きょうは、美川憲一さんの『駄目な時ゃダメよ』をリピートしながら帰ってきました。

明確にダメなことがあったわけではないのですが、あんまりうまくいった感じはしない一日でした。

私たちは日々、何かを「よくしよう」とか、「どうにかしよう」とか、頑張ったり、背伸びしたりして過ごしています。うまくいかないことがあると、それがまるで自分の努力不足であるかのように思ってしまったり、あるいは他人や社会のせいにしてしまったり。でも、「駄目な時ゃダメよ」というその一言は、そうした一切合切を、ささいなことにしてくれます。

駄目な時って、ありますよね。
どんなに準備しても、うまくいかないこと。
どれだけ考えても、答えが出ないこと。

そんな時に。
「駄目な時ゃダメよ」。
なんて、潔いのでしょう。

「駄目な時ゃダメよ」という声は、決して投げやりではなく、あきらめとも違う、どこか優しさのある諦念を湛えています。「そういう日もあるわよね」くらいの、気だるさと、でも少し微笑んでくれているような気配。この歌を聴くと、なぜか「駄目な日」すらも、そんなに悪くないもののように思えてきます。

人間は、「よくなること」にばかり重きを置きすぎているのかもしれません。うまくいくこと、向上すること、成果が出ること。そのすべてが素晴らしいのはもちろんですが、「うまくいかなかったこと」や「駄目だったこと」には、まるで価値がないかのように扱われてしまう瞬間があります。

でも、駄目だった時間も、確かに生きていた時間で、そこには小さな発見や、感情や、誰にも見せなかった葛藤があって、そういうものも含めて、自分の一部だなと。
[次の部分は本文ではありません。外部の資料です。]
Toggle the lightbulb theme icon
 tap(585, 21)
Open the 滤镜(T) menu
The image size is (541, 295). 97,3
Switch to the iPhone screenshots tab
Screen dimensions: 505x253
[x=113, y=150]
そのことを、ふわっと思い出させてくれるのが、この『駄目な時ゃダメよ』という歌でした。

どこかとぼけたテンポに、何度か笑いながら帰りました。

noteを書いていると、「誰かの役に立つことを書かなければ」とか、「何か意味のある話にしなければ」といった気持ちが、ふと顔を出すことがあります。それ自体は悪いことではないのですが、そういう気持ちに縛られすぎると、書きたいものが書けなくなる瞬間もあります。ですので、今日はただ、ひとつの歌を聴いて思ったことだけを、こうして残してみました。

このnoteを読んで、何か感じてもらえたらうれしいですが、特に何も感じなくても、それで構いません。

駄目な時ゃダメ。

意味のないものに意味を求めないで、ただ、そういうものとして読んでいただければと思います。

それにしても、Apple Musicは便利ですね。